We present a new class of resizable sequential and concurrent hash map algorithms directed at both uni-processor and multicore machines. The new hopscotch. I am currently experimenting with various hash table algorithms, and I stumbled upon an approach called hopscotch hashing. Hopscotch. We present a new resizable sequential and concurrent hash map algorithm directed at both uniprocessor and multicore machines. The algorithm is based on a.
|Published (Last):||5 August 2012|
|PDF File Size:||20.4 Mb|
|ePub File Size:||3.80 Mb|
|Price:||Free* [*Free Regsitration Required]|
As for the linked-list neighborhood, I was referring to cache prefetching more specifically. The implemented bitmap representation follows what is described in the paper, but surprisingly, this seems not to be the case for the linked-list one. On the other hand, a successful search will hopscocth initiate another search.
At this point, the state of the hash table is as shown prior to Step 1 in Figure 3. How many buckets to inspect prior to termination is an open question.
Hopscotch Hashing — Multicore Algorithmics – Multicore TAU group
If neighborhoods are stored using linked lists, each bucket has a pointer to the next bucket in the same neighborhood. The size of the bitmaps could be increased, but that would mean that the size of each bucket would be increased, which at some point would make the whole bucket array explode in memory. Say we want to check if b is in the map: As I am planning to implement other reordering schemes, I am keeping this analysis for a future article, when I will be done implementing all the other methods that I want to test.
Insertion is really fast and much more efficient, query time is also a bit faster than std:: The size of the neighborhood must be sufficient to accommodate a logarithmic number of items in bashing worst case i.
Another idea that I wanted to try was to have variable neighborhood sizes. Regarding storing the hashed keys in the bucket array, the main advantage is for when the data is stored in secondary storage HDD, SSD, etc.
In hopscotch hashing, as in cuckoo hashingand unlike in linear probinga given item will always be inserted-into and found-in the neighborhood of its hashed bucket.
That means at index 6 is an element that actually belongs there: Wikipedia has a nice representation: This page was last edited on 6 Octoberat uashing I found a typing error in the last hashjng of the second line in section 2. This clustering behavior occurs around load factors of 0. When querying for an element, we just need to sequentially check the offsets.
Because of that, none of hasjing buckets can be swapped with the empty bucket.
Hopscotch hashing is a reordering scheme that can be used with the open addressing method for collision resolution in hash tables. If no empty bucket is found, the insertion algorithm is terminated automatically hopscocth it has inspected a predetermined number of buckets.
Increasing the size of the neighborhood beyond that will give smaller and smaller improvements, and therefore is not worth it.
This distinguishes it from linear probing which leaves the empty slot where it was found, possibly far away from the original bucket, or from cuckoo hashing that, in order to create a free bucket, moves an item out of one of the desired buckets in the target arrays, and only then tries to find the displaced item a new place. From the hashed key only, it is possible to find for any entry the position of its initial bucket using the modulo operator.
Hopscotch hashing is interesting because it guarantees a small number of look-ups to find entries. With haehing reordering scheme, entries already in the table can be moved as new entries are inserted.

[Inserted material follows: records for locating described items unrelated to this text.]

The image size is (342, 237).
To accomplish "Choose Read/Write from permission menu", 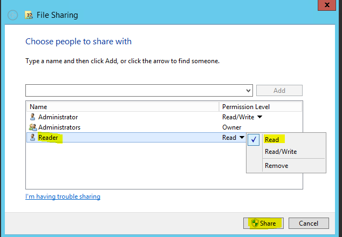I will click(x=281, y=152).
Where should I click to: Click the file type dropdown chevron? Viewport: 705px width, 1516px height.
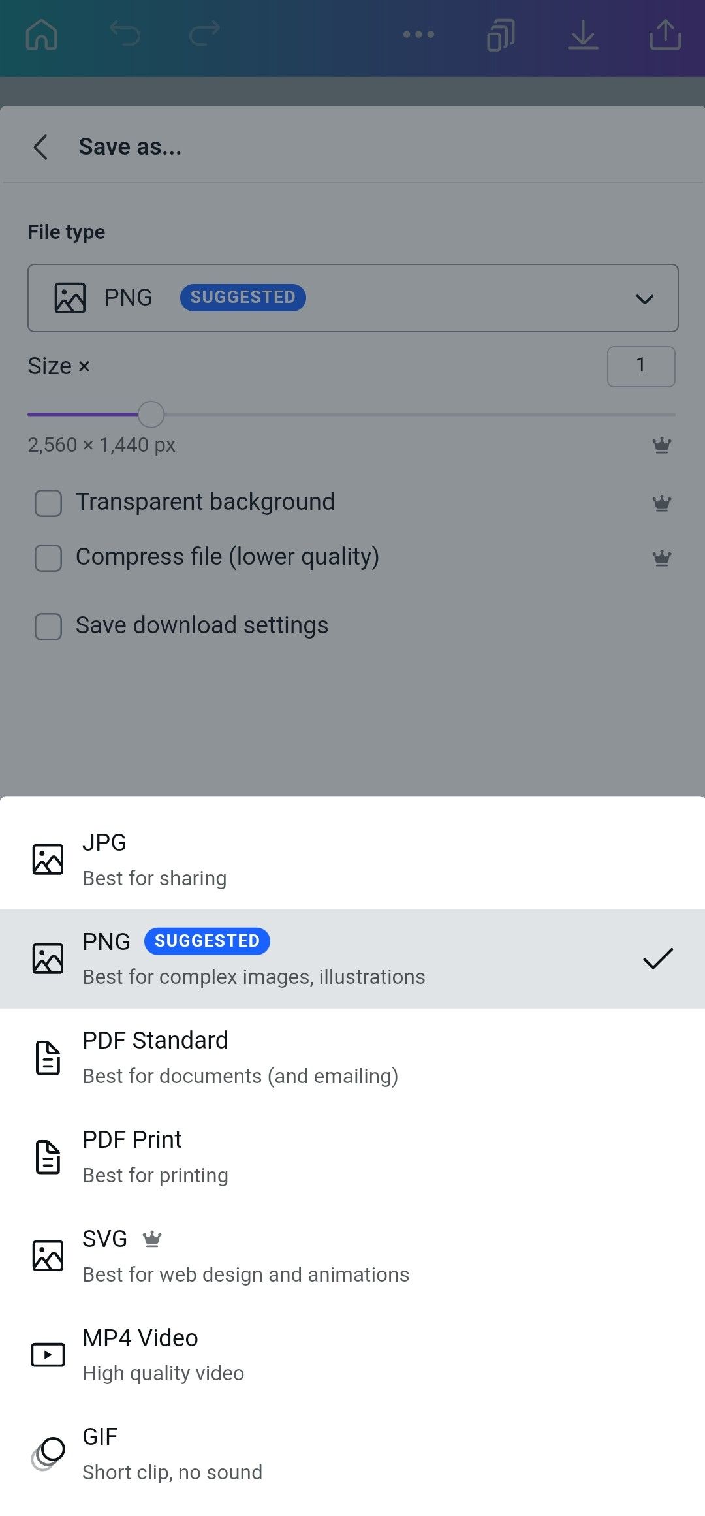[x=644, y=299]
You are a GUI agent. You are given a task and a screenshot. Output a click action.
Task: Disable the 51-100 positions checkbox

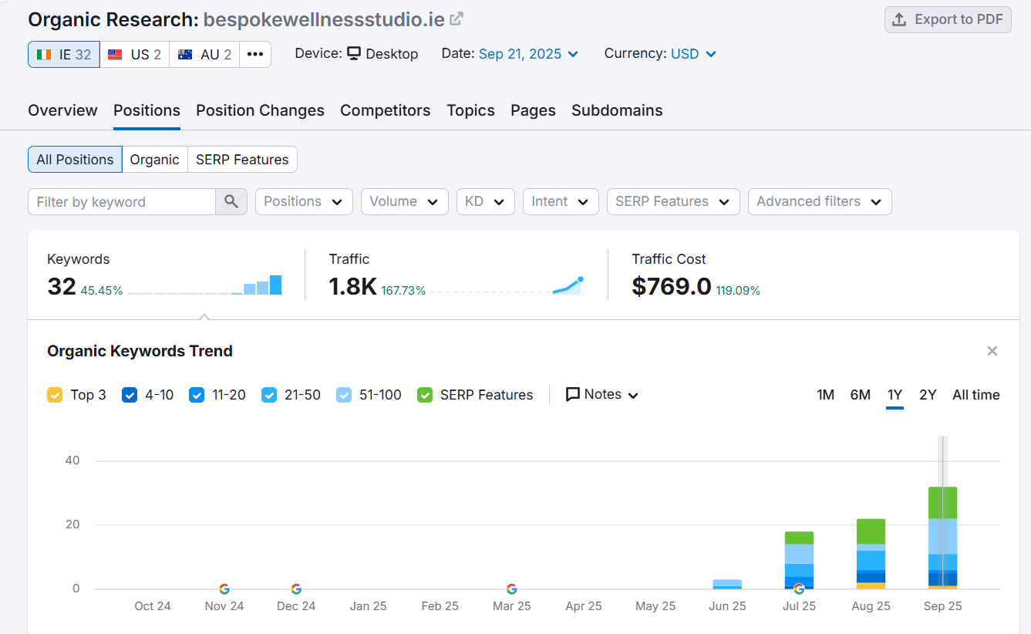point(344,395)
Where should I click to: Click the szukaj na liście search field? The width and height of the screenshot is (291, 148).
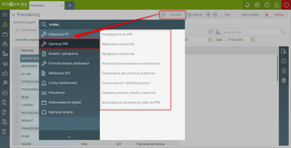[250, 32]
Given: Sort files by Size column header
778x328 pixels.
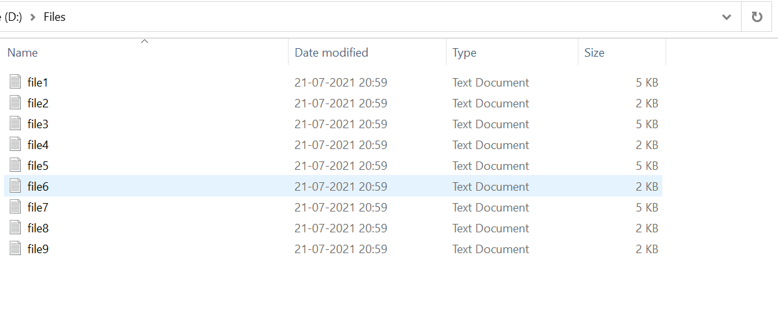Looking at the screenshot, I should point(594,53).
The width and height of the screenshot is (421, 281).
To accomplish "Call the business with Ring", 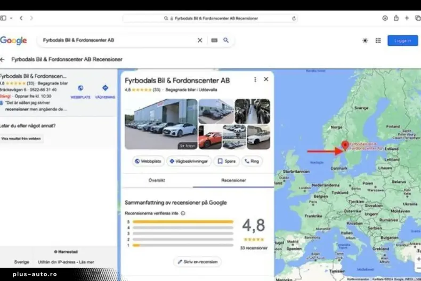I will 252,161.
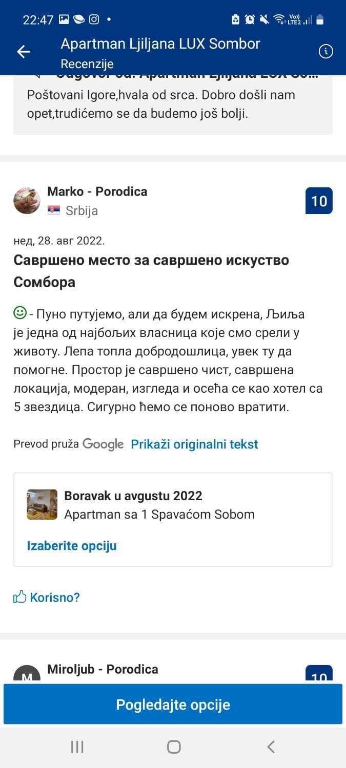This screenshot has width=346, height=768.
Task: Tap the Google logo in translation line
Action: 103,444
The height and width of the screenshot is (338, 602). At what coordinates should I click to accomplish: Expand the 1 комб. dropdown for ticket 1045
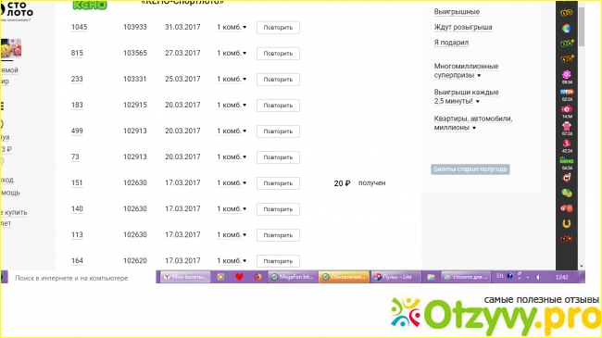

One advantage of hopscotch hashing is that it provides good performance at very high table load factors, even ones exceeding 0. The desired property of the neighborhood is that the cost of finding an item in the buckets of the neighborhood is close to the cost of finding it hopscottch the bucket itself for example, by having buckets in the neighborhood fall within the same cache line.
Conclusion This was just a short presentation of hopscotch hashing. The first search is confined to the neighborhood of bucket 3 and hence will terminate at or before bucket 6, given that the neighborhood size H equals 4.
In my next post, part 2I will explain these ideas and hopefully have a fantastically fast and memory efficient hash table in my repository. An entry will respect the hopscotch guarantee if it can be found in the neighborhood of its initial bucket, i. I forgot to add the condition for that in the if statement, so that was definitely a bug. Figure 3 In Figure 3, all the buckets in the area of the swap candidates are in the neighborhoods of buckets that are before the beginning of the swap area.
Hopscotch hashing August For each bucket, its neighborhood is a small hopcotch of nearby consecutive buckets i. As a hash function, I am using std:: Russell A Brown permalink.
Very Fast HashMap in C++: Hopscotch & Robin Hood Hashing (Part 1)
It is important to understand that hopscorch relationship between an entry and its neighborhood is reversed in the shadow representation compared to the bitmap and linked-list representations. So now we can ditch the hop size, and just keep swapping elements exactly like robin hood hashing does. Neighborhoods can be stored using bitmaps bit arrays.